Scenario 01: A reboot that incorporates the main Michael Myers franchise with the Season Of The Witch concept. Presumably, this would incorporate Silver Shamrock masks as part of Michael's evil. That fan theory has been bandied about for a long time now. And while I'm not opposed to the idea in principle, I do have reservations about attributing Michael's evil solely to an outside source. I don't think Michael should be humanized, frankly.

Scenario 02: A Myers-based reboot that reserves Michael for feature film with a TV series that shows the aftermath of Michael's rampage(s) in Haddonfield. Trouble is I don't see much room for a story in that limited idea. Plus, the Blumhouse series somewhat addressed that already. HK and particularly HE go to pains to illustrate the trauma Michael has inflicted upon the town, far beyond merely the Strode family.

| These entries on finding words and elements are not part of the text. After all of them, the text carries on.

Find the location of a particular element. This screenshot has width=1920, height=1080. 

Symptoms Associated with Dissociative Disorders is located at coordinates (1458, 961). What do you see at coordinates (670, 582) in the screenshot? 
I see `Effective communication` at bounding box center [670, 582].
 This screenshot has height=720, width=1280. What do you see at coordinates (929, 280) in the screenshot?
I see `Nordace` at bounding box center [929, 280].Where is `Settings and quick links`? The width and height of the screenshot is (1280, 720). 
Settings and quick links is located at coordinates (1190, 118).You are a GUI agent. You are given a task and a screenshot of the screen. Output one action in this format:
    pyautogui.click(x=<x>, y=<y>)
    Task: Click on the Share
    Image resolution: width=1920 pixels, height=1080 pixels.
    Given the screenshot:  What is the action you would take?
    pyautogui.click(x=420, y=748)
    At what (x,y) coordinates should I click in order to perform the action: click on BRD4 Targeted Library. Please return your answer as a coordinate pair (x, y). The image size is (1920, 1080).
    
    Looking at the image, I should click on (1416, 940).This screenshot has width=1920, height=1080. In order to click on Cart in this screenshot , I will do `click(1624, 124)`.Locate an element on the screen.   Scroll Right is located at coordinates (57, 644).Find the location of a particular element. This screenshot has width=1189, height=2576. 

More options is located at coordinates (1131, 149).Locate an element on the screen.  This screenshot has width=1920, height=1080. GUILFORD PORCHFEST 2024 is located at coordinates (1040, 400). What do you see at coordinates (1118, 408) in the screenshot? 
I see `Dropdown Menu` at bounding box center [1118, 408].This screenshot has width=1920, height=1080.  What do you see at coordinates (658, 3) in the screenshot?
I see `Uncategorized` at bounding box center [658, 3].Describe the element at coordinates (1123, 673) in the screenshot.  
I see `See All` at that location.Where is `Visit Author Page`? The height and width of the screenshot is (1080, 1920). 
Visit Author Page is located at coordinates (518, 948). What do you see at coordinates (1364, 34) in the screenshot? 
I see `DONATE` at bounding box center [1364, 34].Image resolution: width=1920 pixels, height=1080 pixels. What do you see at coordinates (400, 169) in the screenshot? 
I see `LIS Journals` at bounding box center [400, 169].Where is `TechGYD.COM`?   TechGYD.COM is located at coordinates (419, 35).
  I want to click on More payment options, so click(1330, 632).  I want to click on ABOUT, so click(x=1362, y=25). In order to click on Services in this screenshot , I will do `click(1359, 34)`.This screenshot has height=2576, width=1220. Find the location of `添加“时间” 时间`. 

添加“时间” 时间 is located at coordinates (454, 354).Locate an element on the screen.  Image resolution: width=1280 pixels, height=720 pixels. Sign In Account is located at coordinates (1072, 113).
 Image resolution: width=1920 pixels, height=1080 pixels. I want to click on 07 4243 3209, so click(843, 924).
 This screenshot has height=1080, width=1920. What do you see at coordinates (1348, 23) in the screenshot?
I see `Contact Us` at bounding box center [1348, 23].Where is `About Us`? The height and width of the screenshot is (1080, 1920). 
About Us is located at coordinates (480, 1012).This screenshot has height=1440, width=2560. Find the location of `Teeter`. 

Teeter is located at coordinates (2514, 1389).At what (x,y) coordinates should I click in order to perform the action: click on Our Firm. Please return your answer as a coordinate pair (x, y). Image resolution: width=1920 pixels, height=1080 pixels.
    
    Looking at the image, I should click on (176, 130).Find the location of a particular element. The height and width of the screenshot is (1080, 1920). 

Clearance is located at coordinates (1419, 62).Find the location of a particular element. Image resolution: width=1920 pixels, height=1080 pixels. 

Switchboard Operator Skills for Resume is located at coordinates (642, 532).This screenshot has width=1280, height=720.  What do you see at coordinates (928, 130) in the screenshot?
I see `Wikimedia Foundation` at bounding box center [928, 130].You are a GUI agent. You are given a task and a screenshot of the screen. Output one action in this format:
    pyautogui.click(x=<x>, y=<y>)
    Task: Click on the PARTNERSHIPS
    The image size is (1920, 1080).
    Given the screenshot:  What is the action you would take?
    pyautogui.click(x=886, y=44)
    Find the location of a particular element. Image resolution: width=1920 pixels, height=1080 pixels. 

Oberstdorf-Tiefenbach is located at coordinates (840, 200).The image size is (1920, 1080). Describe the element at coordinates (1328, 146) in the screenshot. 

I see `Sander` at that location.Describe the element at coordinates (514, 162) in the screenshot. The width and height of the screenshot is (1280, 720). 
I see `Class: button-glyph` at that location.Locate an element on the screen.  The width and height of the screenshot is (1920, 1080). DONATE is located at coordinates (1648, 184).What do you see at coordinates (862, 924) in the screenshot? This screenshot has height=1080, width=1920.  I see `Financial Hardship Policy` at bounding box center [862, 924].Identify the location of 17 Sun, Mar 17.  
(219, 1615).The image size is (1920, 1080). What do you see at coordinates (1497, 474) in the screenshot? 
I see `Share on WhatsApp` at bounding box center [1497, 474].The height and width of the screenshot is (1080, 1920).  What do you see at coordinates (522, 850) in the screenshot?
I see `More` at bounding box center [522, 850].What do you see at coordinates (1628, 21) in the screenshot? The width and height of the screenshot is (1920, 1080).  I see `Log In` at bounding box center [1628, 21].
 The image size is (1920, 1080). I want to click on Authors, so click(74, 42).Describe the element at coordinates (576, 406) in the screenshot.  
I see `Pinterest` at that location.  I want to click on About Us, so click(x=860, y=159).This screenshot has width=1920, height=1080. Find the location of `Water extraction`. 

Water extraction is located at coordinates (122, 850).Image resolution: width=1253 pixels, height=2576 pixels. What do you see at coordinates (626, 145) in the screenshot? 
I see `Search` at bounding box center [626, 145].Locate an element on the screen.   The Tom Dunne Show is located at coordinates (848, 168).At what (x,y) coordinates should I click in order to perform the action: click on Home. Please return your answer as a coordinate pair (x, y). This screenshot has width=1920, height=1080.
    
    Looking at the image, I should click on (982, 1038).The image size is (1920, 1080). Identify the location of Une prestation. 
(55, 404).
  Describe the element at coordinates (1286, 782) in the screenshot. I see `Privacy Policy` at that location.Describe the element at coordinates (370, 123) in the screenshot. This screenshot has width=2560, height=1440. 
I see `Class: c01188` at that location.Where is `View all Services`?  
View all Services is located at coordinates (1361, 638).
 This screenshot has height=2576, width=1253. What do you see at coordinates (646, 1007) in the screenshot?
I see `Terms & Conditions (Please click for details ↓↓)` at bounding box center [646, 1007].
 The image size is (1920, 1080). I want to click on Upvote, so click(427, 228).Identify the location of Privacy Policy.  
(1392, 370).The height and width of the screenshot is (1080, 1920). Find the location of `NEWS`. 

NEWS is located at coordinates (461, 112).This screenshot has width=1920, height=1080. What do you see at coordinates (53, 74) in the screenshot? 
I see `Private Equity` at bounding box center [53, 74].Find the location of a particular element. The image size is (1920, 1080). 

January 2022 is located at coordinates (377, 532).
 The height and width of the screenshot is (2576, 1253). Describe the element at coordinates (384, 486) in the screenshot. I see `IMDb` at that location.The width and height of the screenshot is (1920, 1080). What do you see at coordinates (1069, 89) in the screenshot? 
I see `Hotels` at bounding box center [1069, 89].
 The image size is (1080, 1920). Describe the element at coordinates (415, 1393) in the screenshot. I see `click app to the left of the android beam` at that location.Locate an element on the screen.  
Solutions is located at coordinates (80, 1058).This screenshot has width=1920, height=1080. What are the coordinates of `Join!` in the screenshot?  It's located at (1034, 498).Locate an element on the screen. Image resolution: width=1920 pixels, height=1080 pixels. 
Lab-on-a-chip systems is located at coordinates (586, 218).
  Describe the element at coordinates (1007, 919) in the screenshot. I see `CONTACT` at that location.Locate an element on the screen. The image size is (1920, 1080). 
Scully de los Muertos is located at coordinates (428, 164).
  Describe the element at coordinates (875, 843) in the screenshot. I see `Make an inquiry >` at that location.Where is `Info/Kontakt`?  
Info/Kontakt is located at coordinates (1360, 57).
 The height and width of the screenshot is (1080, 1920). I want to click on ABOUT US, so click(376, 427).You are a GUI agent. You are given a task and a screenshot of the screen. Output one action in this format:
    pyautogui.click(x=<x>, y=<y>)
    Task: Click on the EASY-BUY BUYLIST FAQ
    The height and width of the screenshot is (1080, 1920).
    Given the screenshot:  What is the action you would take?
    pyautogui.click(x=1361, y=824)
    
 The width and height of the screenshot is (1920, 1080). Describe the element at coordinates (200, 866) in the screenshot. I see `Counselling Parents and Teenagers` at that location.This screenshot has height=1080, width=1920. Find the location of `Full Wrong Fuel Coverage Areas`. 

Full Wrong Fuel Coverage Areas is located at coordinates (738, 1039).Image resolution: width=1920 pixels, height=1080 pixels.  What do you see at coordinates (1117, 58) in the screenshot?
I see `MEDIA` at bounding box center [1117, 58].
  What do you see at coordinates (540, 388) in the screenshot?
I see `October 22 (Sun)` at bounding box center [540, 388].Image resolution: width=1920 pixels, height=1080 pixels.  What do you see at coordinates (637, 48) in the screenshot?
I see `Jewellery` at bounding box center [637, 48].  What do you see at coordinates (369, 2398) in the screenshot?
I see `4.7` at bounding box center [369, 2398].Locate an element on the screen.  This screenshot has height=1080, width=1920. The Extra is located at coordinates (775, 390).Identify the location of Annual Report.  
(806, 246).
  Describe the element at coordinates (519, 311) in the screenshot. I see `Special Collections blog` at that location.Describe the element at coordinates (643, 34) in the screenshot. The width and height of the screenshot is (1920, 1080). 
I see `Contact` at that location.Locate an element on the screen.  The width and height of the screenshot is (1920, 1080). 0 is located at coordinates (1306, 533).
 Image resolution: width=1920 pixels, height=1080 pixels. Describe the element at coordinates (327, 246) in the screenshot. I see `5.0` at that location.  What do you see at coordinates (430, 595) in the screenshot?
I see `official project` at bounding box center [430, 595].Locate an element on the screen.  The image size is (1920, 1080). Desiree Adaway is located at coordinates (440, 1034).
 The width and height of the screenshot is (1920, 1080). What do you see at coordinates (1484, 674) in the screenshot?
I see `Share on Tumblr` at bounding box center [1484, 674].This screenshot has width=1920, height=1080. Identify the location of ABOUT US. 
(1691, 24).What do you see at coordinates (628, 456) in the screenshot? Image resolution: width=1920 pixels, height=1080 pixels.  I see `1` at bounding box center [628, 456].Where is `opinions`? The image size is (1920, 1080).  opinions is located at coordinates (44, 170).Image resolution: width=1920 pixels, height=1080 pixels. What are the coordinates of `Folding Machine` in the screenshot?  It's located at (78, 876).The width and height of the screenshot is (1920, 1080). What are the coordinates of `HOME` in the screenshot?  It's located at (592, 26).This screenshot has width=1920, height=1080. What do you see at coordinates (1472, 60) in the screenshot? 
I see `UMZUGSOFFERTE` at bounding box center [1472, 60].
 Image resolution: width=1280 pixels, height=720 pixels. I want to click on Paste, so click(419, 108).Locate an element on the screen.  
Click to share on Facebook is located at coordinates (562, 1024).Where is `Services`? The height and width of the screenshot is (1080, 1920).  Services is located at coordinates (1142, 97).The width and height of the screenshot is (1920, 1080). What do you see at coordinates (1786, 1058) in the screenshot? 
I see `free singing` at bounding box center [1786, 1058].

Scenario 03: A Myers-based reboot in feature film and a separate/unrelated TV show that explores the SOTW concept in greater detail. This has the most appeal to me, frankly. I've come to enjoy and adore SOTW and would love to see the idea expanded upon in a TV series.

The reports of this pushing for a "Cinematic Universe" with the Halloween franchise is concerning. It's a business aim that has proven to be successful for some, and disastrous for most. Not all IP's warrant, nor can support, such a direction. In addition, even if initially successful, it still runs the very real risk of over saturation, where the whole thing becomes overplayed, collapses under it's own weight, and audience apathy sets in (took awhile with Marvel, and happened reasonably quick with Star Wars).

There seems to be a real push to resurrect the "Season of the Witch" story line as a late, and though it's intriguing to think about, I honestly hope it doesn't (especially if they wind up knocking it out of the park) wind up unintentionally creating a 'Pro-SOTW Anthology' camp vs 'Pro-Michael Myers' camp where each team begins simply looking for things to nitpick and complain about concerning the tv show and films. We already have flagrantly vocal proponents/detractors regarding "Halloween Ends", where clearly fans are staunchly at the opposite ends of the spectrum with respect to. Would such a course direction unintentionally cause yet another rift? I'm not sure ... but the risk is there. Along with the aforementioned factors.

Course, who knows? Perhaps there's some brilliant ideas that can bring about cohesion between SOTW and Michael Myers, that doesn't wind up lessening Michael? I guess we'll find out.


"Imagination is a quality given a man to compensate him for what he is not, and a sense of humour was provided to console him for what he is."